Umar Bin Abdul Aziz, Raja Yang Adil Dan Sangat Sederhana
Masjid Jami’ Al-Umawi, Damaskus tahun 99 H. Masyarakat berkumpul menjelang pembaiatan khalifah gres mereka. Ketika diketahui bahwa nama yang harus dibaiat ialah Umar bin Abdul Aziz, Umar tidak tahan. Dia yang ada di shaf pertama terduduk lemas. Hancur hatinya dan gemetar badannya. Para ulama mencoba membantunya bangkit di mimbar untuk pidato kekhilafahan perdana.
Dia mencoba bicara. Tapi tidak bisa. Menangis dan menangis. Ketakutan menguasai hatinya. Akhirnya, suaranya keluar, “Aku kembalikan baiat kalian kepada kalian.

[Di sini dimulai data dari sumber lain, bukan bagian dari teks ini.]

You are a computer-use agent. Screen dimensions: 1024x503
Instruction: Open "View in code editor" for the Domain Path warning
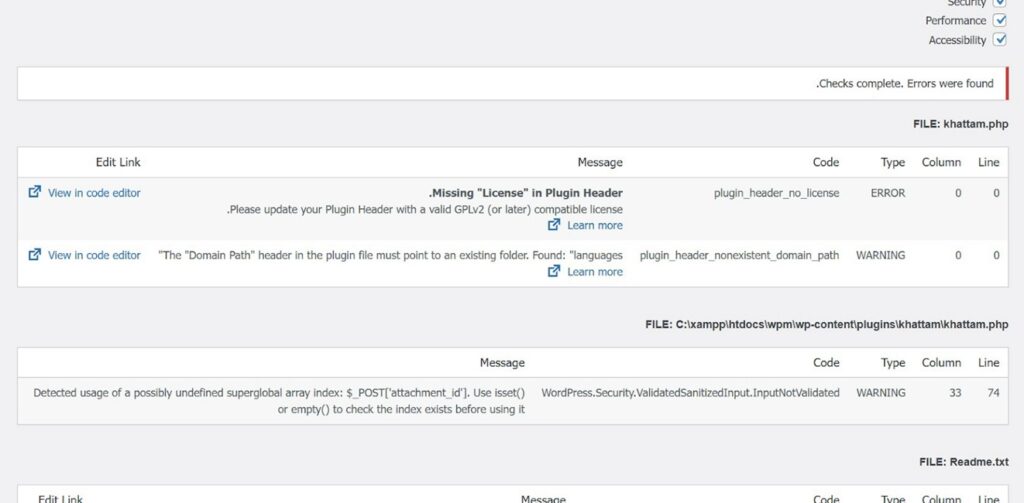pyautogui.click(x=94, y=255)
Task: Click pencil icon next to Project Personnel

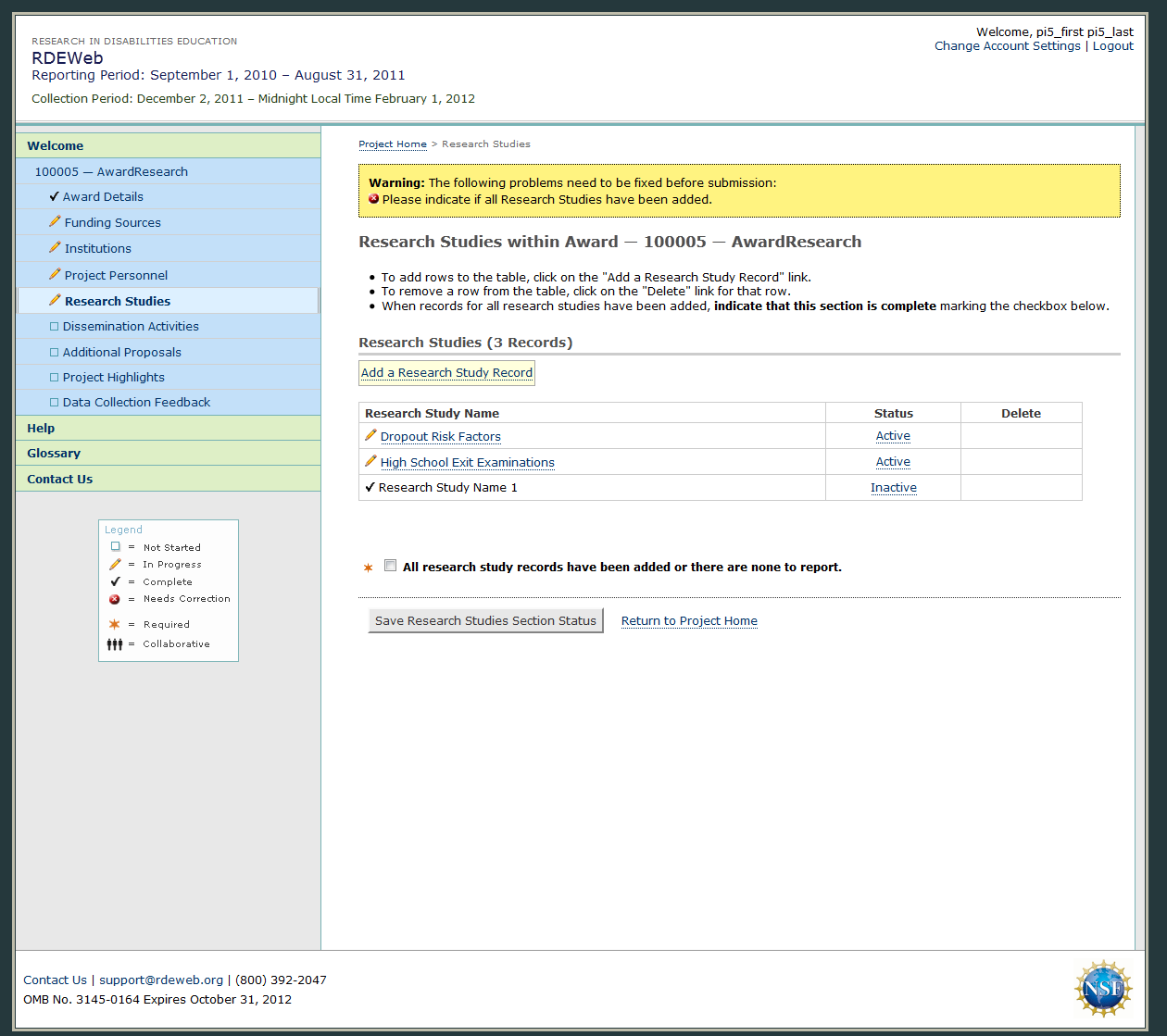Action: point(55,274)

Aku tidak minat dengan kekhilafahan ini.”
Semua orang ikut menangis dan menyeru, “Kami tidak ingin pemimpin kecuali engkau.”
Umar pun mengungkapkan isi gemuruh hatinya. Tentang kematian. Tentang pertemuan dengan Allah. Tentang kehancuran para pemimpin sebelumnya. Semua yang di masjid semakin menangis.
Roja’ bin Haiwah berkata: "Demi Allah, saya melihat dinding-dinding masjid ketika kami menangis, apakah dinding-dinding ini ikut menangis bersama kami."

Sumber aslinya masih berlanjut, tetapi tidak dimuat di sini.